Your instructions. Pick out each line in the listing below that contains the string "dimensions" and copy those lines. Case matters.

Dataset entries.
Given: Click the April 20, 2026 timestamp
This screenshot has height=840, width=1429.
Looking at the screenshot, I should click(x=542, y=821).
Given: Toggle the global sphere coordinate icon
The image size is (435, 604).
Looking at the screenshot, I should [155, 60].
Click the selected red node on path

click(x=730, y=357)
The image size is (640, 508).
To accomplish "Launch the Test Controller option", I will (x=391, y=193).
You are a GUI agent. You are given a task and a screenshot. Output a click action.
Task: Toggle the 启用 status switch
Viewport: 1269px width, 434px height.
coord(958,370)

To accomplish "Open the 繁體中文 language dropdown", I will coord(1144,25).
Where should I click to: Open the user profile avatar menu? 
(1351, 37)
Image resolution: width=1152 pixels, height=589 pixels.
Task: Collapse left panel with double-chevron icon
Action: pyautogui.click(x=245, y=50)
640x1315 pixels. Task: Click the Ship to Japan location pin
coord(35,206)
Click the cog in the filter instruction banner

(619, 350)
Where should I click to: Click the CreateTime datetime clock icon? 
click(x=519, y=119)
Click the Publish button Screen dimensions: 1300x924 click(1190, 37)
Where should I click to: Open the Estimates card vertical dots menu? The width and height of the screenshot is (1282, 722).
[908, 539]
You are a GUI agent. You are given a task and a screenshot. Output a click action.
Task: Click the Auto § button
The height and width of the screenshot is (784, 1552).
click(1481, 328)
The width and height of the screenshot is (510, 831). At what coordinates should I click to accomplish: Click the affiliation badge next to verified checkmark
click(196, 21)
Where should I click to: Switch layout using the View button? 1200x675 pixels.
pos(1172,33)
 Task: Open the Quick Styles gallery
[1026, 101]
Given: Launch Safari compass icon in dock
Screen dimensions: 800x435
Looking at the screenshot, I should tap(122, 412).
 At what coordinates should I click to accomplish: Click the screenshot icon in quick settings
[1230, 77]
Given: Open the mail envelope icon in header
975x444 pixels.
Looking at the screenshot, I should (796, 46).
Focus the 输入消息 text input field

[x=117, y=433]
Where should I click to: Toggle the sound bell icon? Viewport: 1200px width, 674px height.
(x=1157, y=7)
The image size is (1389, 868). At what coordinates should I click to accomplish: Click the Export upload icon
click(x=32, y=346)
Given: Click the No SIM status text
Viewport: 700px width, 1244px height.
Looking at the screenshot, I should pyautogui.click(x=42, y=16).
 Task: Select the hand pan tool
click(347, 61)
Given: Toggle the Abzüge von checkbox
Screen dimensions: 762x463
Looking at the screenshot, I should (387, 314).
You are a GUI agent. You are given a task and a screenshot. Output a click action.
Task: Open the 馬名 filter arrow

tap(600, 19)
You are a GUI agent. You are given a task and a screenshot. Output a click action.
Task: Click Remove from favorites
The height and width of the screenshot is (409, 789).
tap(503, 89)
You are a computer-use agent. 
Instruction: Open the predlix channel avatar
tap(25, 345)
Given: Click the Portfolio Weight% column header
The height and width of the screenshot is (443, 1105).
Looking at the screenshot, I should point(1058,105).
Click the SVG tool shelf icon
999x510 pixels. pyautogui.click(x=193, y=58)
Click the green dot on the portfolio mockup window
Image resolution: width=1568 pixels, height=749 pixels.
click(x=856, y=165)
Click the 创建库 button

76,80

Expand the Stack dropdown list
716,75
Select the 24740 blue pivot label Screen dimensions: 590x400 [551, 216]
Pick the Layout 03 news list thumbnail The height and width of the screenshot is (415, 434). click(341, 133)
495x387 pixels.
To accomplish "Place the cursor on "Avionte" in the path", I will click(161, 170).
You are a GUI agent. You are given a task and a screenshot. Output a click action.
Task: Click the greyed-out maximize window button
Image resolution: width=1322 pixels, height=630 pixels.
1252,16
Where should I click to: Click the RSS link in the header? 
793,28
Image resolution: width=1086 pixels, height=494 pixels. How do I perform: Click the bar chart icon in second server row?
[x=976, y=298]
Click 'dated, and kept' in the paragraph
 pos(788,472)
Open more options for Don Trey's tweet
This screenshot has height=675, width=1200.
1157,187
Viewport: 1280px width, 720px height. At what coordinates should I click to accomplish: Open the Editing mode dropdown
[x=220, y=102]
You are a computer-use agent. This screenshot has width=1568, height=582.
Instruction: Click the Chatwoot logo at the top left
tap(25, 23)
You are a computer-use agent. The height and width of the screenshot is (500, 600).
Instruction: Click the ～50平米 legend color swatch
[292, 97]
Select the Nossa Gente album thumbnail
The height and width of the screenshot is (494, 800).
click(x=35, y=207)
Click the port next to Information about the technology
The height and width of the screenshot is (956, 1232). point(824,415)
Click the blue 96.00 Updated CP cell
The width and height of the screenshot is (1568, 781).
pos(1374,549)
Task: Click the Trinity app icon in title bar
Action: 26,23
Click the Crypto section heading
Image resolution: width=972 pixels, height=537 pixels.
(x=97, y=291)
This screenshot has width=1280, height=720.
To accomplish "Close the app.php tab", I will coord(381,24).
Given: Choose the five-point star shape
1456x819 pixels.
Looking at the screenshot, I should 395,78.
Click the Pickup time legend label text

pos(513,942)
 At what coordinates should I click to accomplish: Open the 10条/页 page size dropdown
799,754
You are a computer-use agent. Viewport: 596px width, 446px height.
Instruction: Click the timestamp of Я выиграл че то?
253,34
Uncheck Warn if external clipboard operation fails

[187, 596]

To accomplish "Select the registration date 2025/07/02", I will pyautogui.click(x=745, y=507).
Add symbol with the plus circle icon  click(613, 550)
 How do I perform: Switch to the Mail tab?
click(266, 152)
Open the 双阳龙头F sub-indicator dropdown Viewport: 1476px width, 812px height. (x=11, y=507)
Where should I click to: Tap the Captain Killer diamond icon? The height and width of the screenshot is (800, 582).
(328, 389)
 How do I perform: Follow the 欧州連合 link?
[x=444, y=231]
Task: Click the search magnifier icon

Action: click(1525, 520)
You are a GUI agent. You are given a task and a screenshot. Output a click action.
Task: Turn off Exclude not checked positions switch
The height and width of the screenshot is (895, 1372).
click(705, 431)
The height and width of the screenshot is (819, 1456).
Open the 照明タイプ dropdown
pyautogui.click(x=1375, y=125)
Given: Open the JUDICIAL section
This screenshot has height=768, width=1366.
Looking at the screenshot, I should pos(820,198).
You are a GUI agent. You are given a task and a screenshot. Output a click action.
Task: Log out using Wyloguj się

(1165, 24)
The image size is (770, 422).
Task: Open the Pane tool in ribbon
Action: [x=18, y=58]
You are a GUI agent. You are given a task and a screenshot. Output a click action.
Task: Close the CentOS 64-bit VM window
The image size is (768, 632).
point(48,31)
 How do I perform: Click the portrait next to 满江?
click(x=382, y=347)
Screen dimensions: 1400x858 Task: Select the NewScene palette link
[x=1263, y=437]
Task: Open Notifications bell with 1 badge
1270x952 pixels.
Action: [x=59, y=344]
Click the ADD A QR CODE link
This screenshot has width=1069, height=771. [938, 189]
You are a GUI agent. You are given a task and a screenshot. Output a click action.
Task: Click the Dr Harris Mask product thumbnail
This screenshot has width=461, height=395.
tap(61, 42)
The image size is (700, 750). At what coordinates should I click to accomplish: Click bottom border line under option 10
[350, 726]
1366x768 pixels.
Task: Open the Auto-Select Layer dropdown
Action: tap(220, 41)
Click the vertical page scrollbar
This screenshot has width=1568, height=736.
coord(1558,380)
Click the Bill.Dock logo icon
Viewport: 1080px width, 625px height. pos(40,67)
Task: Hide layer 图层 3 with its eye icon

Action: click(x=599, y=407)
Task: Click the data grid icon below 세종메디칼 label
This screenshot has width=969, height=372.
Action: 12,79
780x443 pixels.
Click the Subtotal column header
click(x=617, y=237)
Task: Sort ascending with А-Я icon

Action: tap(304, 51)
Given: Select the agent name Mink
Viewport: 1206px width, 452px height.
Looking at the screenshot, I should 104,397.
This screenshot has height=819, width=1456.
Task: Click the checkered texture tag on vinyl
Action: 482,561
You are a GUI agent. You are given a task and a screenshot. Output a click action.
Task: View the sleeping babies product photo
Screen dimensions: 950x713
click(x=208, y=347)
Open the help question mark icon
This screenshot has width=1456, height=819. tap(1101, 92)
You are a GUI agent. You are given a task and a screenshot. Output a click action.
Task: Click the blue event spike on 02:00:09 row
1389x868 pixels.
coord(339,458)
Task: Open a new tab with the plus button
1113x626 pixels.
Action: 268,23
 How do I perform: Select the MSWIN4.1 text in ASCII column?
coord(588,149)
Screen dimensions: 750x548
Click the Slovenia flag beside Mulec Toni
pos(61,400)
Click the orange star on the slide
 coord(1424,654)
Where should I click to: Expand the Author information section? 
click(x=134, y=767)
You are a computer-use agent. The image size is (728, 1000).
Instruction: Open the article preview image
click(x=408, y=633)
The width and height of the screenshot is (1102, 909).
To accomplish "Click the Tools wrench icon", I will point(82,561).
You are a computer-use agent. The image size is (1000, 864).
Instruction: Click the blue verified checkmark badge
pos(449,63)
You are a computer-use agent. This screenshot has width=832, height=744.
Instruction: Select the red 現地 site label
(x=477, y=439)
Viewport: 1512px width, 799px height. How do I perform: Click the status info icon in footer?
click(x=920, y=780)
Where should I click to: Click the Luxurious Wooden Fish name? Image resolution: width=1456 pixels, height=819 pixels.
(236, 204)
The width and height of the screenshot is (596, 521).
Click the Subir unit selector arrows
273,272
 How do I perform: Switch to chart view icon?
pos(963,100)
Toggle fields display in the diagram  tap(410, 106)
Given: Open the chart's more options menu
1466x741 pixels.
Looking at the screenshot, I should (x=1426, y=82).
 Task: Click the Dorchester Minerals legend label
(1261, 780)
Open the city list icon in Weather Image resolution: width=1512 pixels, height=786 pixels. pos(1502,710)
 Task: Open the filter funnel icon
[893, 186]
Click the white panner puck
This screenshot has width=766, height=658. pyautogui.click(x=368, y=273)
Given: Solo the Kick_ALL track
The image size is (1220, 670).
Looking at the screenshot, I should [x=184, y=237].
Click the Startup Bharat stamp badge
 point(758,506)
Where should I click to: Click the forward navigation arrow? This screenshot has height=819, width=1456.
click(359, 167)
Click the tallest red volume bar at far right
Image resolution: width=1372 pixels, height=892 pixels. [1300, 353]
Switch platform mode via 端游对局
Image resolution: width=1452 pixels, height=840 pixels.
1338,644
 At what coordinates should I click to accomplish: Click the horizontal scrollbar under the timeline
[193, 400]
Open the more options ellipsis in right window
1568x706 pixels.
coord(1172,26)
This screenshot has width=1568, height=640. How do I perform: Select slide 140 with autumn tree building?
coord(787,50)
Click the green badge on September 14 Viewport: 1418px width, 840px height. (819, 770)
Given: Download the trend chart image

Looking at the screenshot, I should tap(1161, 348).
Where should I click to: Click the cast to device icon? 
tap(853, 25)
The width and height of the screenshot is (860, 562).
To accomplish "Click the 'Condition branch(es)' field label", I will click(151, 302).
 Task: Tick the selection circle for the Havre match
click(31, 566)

Solution to this exercise.
Click the Publish button Screen dimensions: 1300x924 click(1190, 37)
Screen dimensions: 800x435
Screen dimensions: 762x463
Select the 24740 blue pivot label Screen dimensions: 590x400 [551, 216]
Screen dimensions: 1400x858 Task: Select the NewScene palette link
Screen dimensions: 950x713
Screen dimensions: 750x548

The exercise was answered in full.